Sensing and responding to changing levels of oxygen and carbon dioxide is an important function across the animal kingdom. In the model organism Caenorhabditis elegans, the inability to sense fluctuations in CO2 levels can potentially lead to death. The BAG neuron is one cell type that can function as a mediator of high CO2 avoidance and can sense decreases in O2 levels. Some transcription factors, such as ETS-5 and EGL-13, are already known to be required for BAG neuron CO2 and O2 sensing. We have observed through genetics and behavioral studies that the transcription factor FKH-8 likely also plays a role in CO2 sensing. We are more specifically studying the role of FKH-8 in regulating BAG neuron gene expression by examining expression decreases or increases in specific BAG neuron reporter genes in fkh-8 mutants. Through these experiments, we hope to identify which important signaling components in BAG neuron CO2-sensing are controlled by FKH-8.

Beverly, Matthew H. et al. (2009) International Worm Meeting "The BAG neurons respond to temperature, and are necessary for cryophilic behavior."

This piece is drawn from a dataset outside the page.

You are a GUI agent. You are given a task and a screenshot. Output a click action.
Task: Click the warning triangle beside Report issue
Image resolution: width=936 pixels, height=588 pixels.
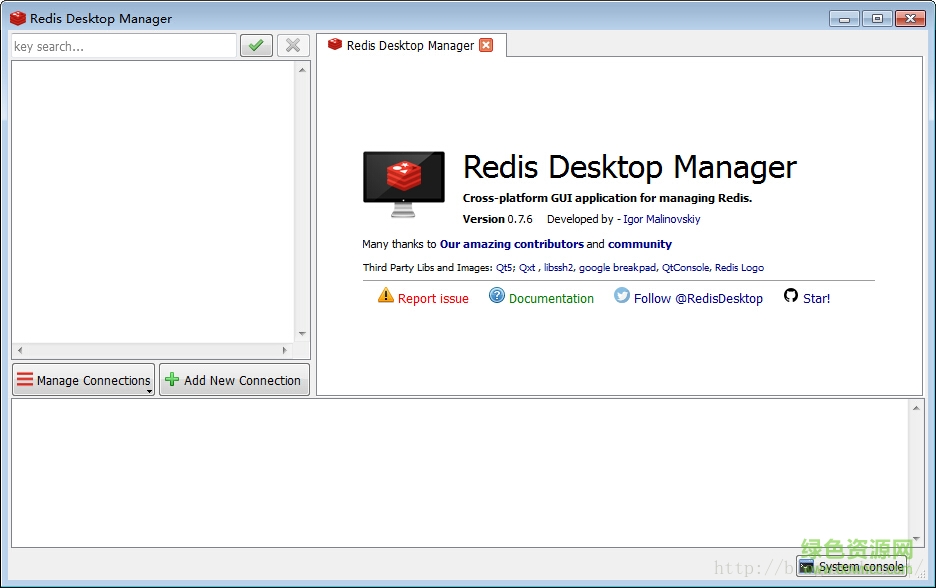[x=385, y=297]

Sengupta, Piali, Beverly, Matthew H.

[International Worm Meeting, 2009]

C. elegans exhibits complex behavioral responses to thermal stimuli. When placed on a spatial thermal gradient at temperatures above its cultivation temperature (Tc), worms will move down the gradient towards colder temperatures (cryophilic behavior), whereas at temperatures below the Tc, worms are atactic. At temperatures around the Tc, worms track isotherms. The underlying circuit required for these behaviors includes the AFD sensory neurons, as well as the AIY and AIZ interneurons. A current model of circuit function in thermosensory navigation behavior suggests that there is an underlying default cryophilic drive regulated by the AIZ interneurons and as yet unknown sensory neurons. Exhibition of the cryophilic drive is restricted to temperatures above the Tc via activity of the AFD and AIY neurons, which are also essential for isothermal tracking behavior. The goal of my project is to identify additional components of the thermosensory circuit, and in particular, to identify the sensory neuron(s) mediating cryophilic behavior. We found that animals with genetically ablated BAG neurons exhibit strong defects in cryophilic behavior. Although the BAG neurons are not directly presynaptic to the AIZ interneurons required for cryophilic behavior, this neuron type is presynaptic to the RIR and RIG interneurons which in turn synapse directly onto AIZ. The BAG neurons have previously been implicated in oxygen and carbon dioxide sensation; however, our experiments suggest that temperature responses are independent of gas sensation in this neuron type. BAG expresses known genes involved in sensory pathways including the tax-2/4 cyclic nucleotide gated ion channels as well as the soluble guanylyl cyclases gcy-31 and -33, gcy-31 and -33 mutants also show defects in cryophilic behavior on a thermal gradient. Preliminary calcium imaging data indicate that BAG responds to both small increases and decreases in temperature (0.2 degC) above and below the animal''s cultivation temperature. I am further characterizing the responses of BAG to temperature by examining changes in intracellular calcium and cGMP levels using genetically encoded sensors. I will also determine whether communication between the AFD and BAG neurons play a role in mediating temperature responses, and identify additional BAG-expressed genes required for thermosensory signal transduction.